Il dottor Brezzi (Nanni Moretti) di Habemus papam  (2011) è, sì,  alquanto improbabile e lo è ancora di  più  il setting alla presenza di tutti i cardinali. Ma la moglie (Margherit Buy) che appare così irrigidita nel suo continuo ritornello del “deficit di accudimento” riesce a accelerare la presa di coscienza del Papa, che solo dopo gli incontri con lei, decide di confondersi con la compagnia di teatranti, rivivere la sua passione giovanile ripetendo per intero Il gabbiano di Cechov e tornare in Vaticano per la sua scelta definitiva.

Nel più recente Il matrimonio che vorrei (2012) di David Frankel il terapeuta ha ideato un suo protocollo che funziona e nel quale si trova perfettamente a suo agio. Le coppie vanno e tornano da lui e anche i protagonisti del film risolvono il loro problema, quello dell’intimità, nonostante il marito sia recalcitrante per buon parte del trattamento.
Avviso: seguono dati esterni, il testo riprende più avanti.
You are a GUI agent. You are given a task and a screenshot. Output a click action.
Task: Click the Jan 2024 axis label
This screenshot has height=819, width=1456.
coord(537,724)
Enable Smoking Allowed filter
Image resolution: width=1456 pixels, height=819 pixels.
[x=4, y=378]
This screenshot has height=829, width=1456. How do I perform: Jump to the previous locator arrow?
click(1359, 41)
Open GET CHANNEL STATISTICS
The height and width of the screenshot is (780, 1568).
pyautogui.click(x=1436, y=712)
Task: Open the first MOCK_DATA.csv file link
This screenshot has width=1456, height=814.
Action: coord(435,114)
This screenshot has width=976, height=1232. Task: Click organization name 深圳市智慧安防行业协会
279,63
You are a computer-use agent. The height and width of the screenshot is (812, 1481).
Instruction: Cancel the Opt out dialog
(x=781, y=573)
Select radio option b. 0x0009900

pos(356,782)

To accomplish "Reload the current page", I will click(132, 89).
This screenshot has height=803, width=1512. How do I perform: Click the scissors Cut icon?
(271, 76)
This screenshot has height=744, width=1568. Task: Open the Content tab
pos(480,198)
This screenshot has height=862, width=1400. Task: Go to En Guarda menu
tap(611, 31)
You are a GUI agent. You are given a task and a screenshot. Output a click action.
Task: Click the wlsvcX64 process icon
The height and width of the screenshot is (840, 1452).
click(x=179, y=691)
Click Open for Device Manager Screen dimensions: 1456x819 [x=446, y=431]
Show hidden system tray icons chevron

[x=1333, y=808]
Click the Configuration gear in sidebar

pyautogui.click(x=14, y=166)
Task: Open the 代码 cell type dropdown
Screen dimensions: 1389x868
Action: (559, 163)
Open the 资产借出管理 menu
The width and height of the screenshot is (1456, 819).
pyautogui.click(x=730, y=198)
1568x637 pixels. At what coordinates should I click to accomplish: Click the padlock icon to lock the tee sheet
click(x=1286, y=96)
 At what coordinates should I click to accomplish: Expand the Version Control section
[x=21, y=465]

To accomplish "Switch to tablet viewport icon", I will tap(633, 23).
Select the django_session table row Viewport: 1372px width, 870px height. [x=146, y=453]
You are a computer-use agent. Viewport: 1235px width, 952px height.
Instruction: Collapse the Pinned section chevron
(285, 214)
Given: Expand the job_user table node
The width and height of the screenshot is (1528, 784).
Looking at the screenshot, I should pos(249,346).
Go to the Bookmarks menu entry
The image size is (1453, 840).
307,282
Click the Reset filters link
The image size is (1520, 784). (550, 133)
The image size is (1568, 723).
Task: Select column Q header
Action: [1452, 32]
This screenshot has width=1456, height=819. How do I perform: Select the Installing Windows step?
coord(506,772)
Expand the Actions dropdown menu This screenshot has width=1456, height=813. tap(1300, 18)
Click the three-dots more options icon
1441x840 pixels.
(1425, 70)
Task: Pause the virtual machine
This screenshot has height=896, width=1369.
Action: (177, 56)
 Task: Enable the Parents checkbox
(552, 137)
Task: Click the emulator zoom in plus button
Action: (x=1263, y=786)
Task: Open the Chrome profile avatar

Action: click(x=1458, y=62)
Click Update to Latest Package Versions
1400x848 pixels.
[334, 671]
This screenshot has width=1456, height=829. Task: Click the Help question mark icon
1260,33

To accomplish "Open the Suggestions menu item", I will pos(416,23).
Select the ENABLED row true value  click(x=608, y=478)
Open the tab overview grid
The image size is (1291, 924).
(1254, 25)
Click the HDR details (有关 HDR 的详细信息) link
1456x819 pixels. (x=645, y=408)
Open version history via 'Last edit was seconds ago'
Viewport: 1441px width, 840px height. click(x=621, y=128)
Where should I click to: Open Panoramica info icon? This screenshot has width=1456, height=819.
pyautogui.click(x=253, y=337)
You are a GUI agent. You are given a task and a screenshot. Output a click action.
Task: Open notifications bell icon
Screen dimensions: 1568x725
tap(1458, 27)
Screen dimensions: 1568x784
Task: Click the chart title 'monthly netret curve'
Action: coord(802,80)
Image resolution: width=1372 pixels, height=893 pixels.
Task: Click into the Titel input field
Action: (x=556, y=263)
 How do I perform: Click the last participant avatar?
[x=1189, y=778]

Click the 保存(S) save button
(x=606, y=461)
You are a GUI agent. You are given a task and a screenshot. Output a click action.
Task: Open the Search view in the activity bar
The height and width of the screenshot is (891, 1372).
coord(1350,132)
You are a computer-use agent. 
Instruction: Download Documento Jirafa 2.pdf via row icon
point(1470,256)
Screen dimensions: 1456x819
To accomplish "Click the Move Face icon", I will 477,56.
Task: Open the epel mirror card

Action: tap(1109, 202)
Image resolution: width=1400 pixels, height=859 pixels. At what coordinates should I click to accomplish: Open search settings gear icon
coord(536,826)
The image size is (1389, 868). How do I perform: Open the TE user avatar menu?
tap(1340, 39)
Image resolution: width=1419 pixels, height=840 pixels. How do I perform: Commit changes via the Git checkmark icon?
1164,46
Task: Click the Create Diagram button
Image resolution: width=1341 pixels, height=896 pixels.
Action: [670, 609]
Fortissime le sue ostilità verso “il ciarlatano”; fortissima la sua convinzione che  “anche quando vai in terapia senza problemi, ne uscirai con dei problemi, perché ti toccherà dire cose che non si possono ritrattare”.
 
Sembra comunque essersi spostato il fuoco, dal terapeuta alle persone in cura, dal lettino alla poltrona (però che bella l’ultima scena di Confidenze troppo intime con il divano ripreso dall’alto!). Mentre le resistenze dei pazienti cinematografici, insieme agli impacci dei terapeuti, per fortuna diminuiti nelle recenti pellicole, ci aiutano a sorridere dei luoghi comuni, ancora così duri a morire nella società del dopo Duemila.